Who am I, Jewishly? I am on a journey into myself, and the journey really is more important than the destination. I am curious. I am fascinated by and in wonder of all there is to learn about Jewish culture, faith, and history. My path towards Judaism has also, not insignificantly, lined up more or less chronologically with my gender transition.

Often I hear converts to Judaism describe themselves as “New Jews” or “Jews by choice.” Although my experience is somewhat different, these terms resonate with me. I am new to Jewish community, having only had such connections for two years or so. I am new to Shabbat, Torah, many of the holidays, and exploring my own belief in the transcendent.

I also connect to the idea of choice in my own life. There are those who don’t consider me Jewish, because my mother isn’t Jewish. When I was younger I felt both indignant and ashamed by that. I could have internalized the message that I didn’t have any claim to lay to Judaism. Or I could have easily gone on living my life as a self-identified “half Jew” – but there came a time when being “half” anything ceased to make sense to me. Choosing to engage more deeply with Judaism was something that made me feel whole. So, yes, I chose to “be” Jewish as well as to “do” Jewish. I make the choice to incorporate Jewish practice and community into my life. And I can’t speak to whether I chose my sexual orientation or gender identity – nor do I think it matters – but I do choose to inject testosterone every week.

As a Jew raised without formal Jewish education or community, as a queer and trans Jew, I will always be somewhat of an outsider. I definitely feel the insider/outsider tension that has long been a part of Jewish history, and I embrace it. Because I came to Judaism as an adult, I have the chance to learn on my own terms, to question, and to figure out what my own beliefs are, both religiously and politically. I commit to remaining critical of what the mainstream Jewish community holds up as what we “should” do or support as Jews – and of myself.

This spirit of questioning and complexity, indeed, is part of a long tradition both of the Jewish people and of my own family. There are a whole lot of arguers and skeptics in my own ancestry and in our history as a people.

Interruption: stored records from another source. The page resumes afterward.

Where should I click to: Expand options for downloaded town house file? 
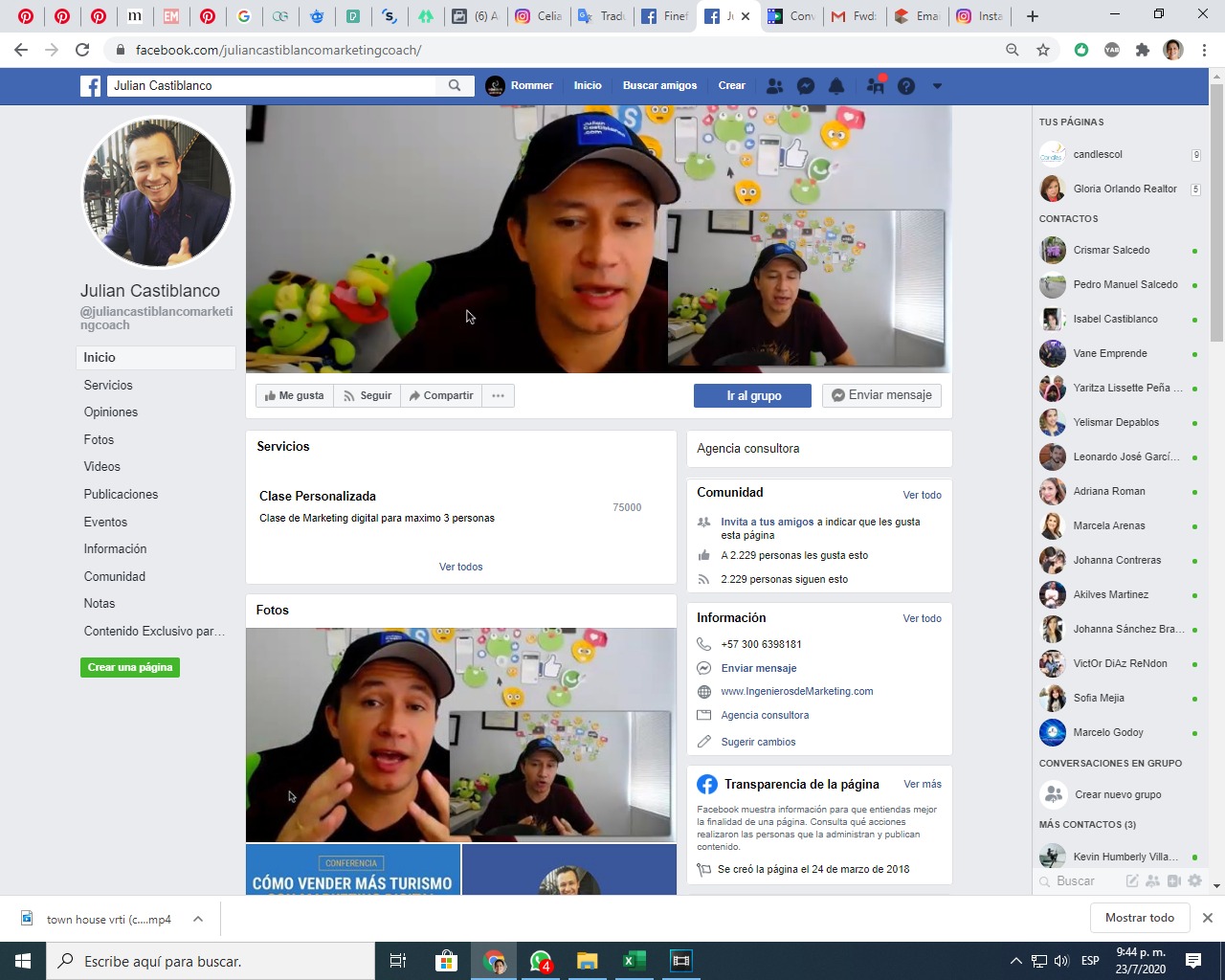point(198,919)
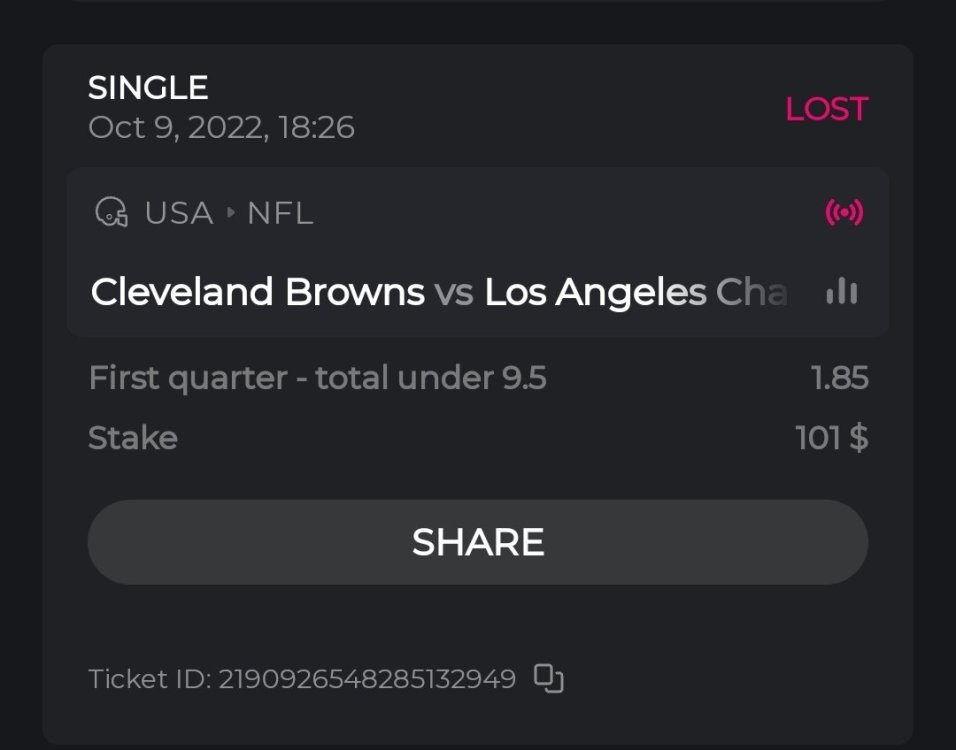Click 'Ticket ID:' label text
Image resolution: width=956 pixels, height=750 pixels.
point(150,679)
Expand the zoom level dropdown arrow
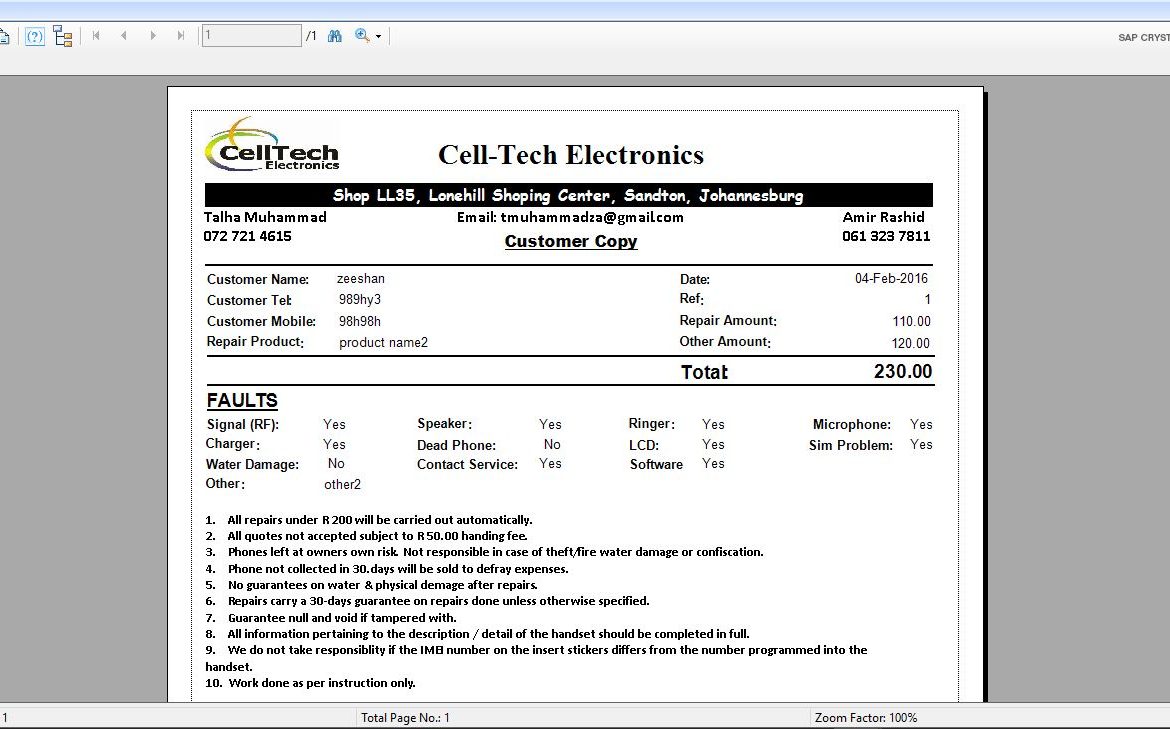Viewport: 1170px width, 729px height. [378, 37]
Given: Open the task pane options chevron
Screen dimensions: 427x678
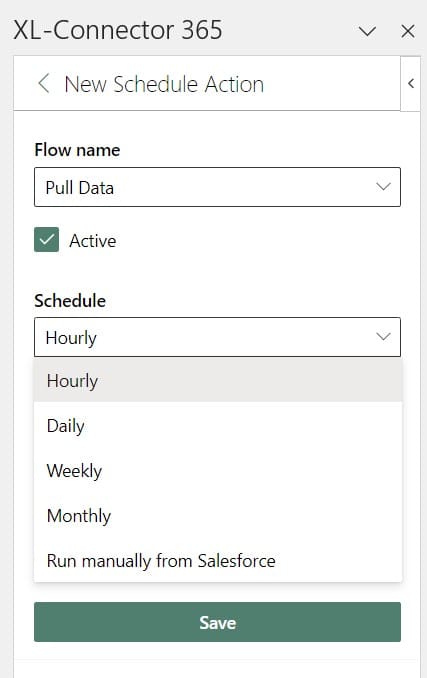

And I am part of that history. Along with locating myself in a current American Jewish context (and my own queer and leftist Jewish communities), I see myself as part of a long, rich, and resilient Jewish history that I am just beginning to discover.

I belong to a legacy of so many righteous Jewish thinkers, activists, and justice workers, from Rabbi Hillel to Abraham Joshua Hecshel to Emma Goldman, Anne Frank to Les Feinberg to Allen Ginsberg, Howard Zinn to Harvey Milk to Melanie Kaye/Kantrowitz.

I belong to my family legacy as well. I am the great-grandchild of my grandma Frieda (who I was blessed to know in my lifetime), who came to this country from Russia-now-Ukraine as a child and worked as a hat maker in New York as an adult, staying quick-witted well into her nineties. I am the grandchild of her daughter Roz, who grew up in Brooklyn, went on to college and graduate school, and became a watercolor artist who loves poetry and still sometimes plays tennis at age 90. I am the grandchild of her husband Larry, my late grandfather, another Jewish child of Brooklyn who became a successful lawyer, could beat anyone at cards even after he lost his eyesight, and was a generous, logical, theatrical soul who touched many in his community.

I am the child of my father, an atheist who believes in science, common sense, left-wing politics, and protein at every meal. And I am the child of my mother, who, yes, was raised Catholic – and left the church as an adult because she was never given satisfactory answers to her questions.

Who am I, Jewishly? I am a son, a friend, a community member, an organizer, a queer person, a lifelong learner. I am both an insider and an outsider, defiantly myself. I am discovering my Jewish values and working to act on and live by them. I am building a life centered on justice, generosity, community, learning, questioning, ritual, kindness, love, and world repair. One of my favorite Jewish values is the concept of kavannah: intention. My only new year’s resolution for 2012 was to live my life in a more intentional way. As I move towards that, as I continue to explore and engage with Judaism, I come home to myself and what my best self could look like.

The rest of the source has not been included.